• [What you need to do]
1 - According to the text about Alvin Ailey, in what state and year was he born?
2 - Continue the text about Alvin Ailey from its last sentence.
** Start of Text to read **
10 June 2022
Known for his revolutionary choreography detailing the intricacies of Black life, Alvin Ailey’s mark on the dance industry can be seen to this day - perhaps most clearly through the work of the Alvin Ailey American Dance Theater. His work a fusion of modern dance, ballet and jazz, Ailey’s decision to include specific Black vernacular in his choreographic stylings was the most notable public exploration of what life was truly like for the marginalised citizens of America at the time.
Credit: Carl Van Vechten
Born in Texas in 1931, in the middle of the segregated south, Ailey’s youth was marked with tragedy and hardship. Abandoned by his father and forced to work alongside his mother in cotton fields and as domestics in white homes, Ailey’s only solace was the local church, where he would watch adults dance in the evenings.
Though his love of dance would materialise later, it was a chance experience with live performance that first sparked Ailey’s curiosity in the arts. Watching Katherine Dunham (below) with her dance company and Ballet Russe de Monte Carlo perform during his formative teenage years allowed the young Texas native to consider a future in dance for the first time.
Credit: Phyllis Twachtman
Driven by his newfound interest in performing, Ailey began studying under the tutorship of Lester Horton, learning a variety of techniques from ballet to movements inspired by Native American dance. After joining Horton’s company in 1953, Ailey soon had to put his dancing talents to the test when he took over as Artistic Director of the company following Horton’s untimely death later that year. It was this undertaking that would kick start his journey as one of the dance world’s most influential and iconic choreographers.
A career marked by the highs and lows of mainstream success and widespread racial prejudice, Ailey’s work quickly led him to Broadway where he choreographed for and danced alongside stars including Pearl Bailey, Diahann Carroll and Ricardo Montalbán. Dissatisfied by the mundanity of dances that didn’t reflect his identity, Ailey began gathering dancers who could perform routines that would represent his unique vision and experience.
** End of Text to read **
** Start of Source material **
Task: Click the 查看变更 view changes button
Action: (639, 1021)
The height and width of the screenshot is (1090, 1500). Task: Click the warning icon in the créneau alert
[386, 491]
** End of Source material **
• [Answers per task]
1 - Texas, in 1931.

2 -
This group of dancers eventually evolved into what would become the Alvin Ailey American Dance Theater (below), and went on to create a space for Black dancers who often struggled to find opportunities at bigger companies. The AAADT remains prolific to this day, performing for audiences around the world, including at the renowned Kennedy Center Honors, and recently featured in an episode of the hit US TV show Succession.
Credit: Nationaal Archief
Boundary breaking and ahead of his time, Alvin Ailey not only sought to share the stories of rural Black American life with the wider public, but chose to intertwine European styles and Black structures, rewriting the choreographic canon. Marked by innovation, Ailey envisioned a dance company unfixed by the leadership of one choreographer, one that would regularly perform fresh choreography. Performing its first major tour in 1962, Ailey said of his program:
“From his roots as a slave, the American Negro - sometimes sorrowing, sometimes jubilant, but always hopeful - has touched, illuminated, and influenced the most remote preserves of world civilization. I and my dance theater celebrate this trembling beauty."
As Ailey’s company gained notoriety, it was his choreographic masterpiece ‘Revelations’ that truly cemented his status as an icon within the dance industry. Still recognised as one of the most popular and most performed ballets in the world, ‘Revelations’ draws on the “blood memories” of growing up in Texas and the influences of the church, spirituals and the blues.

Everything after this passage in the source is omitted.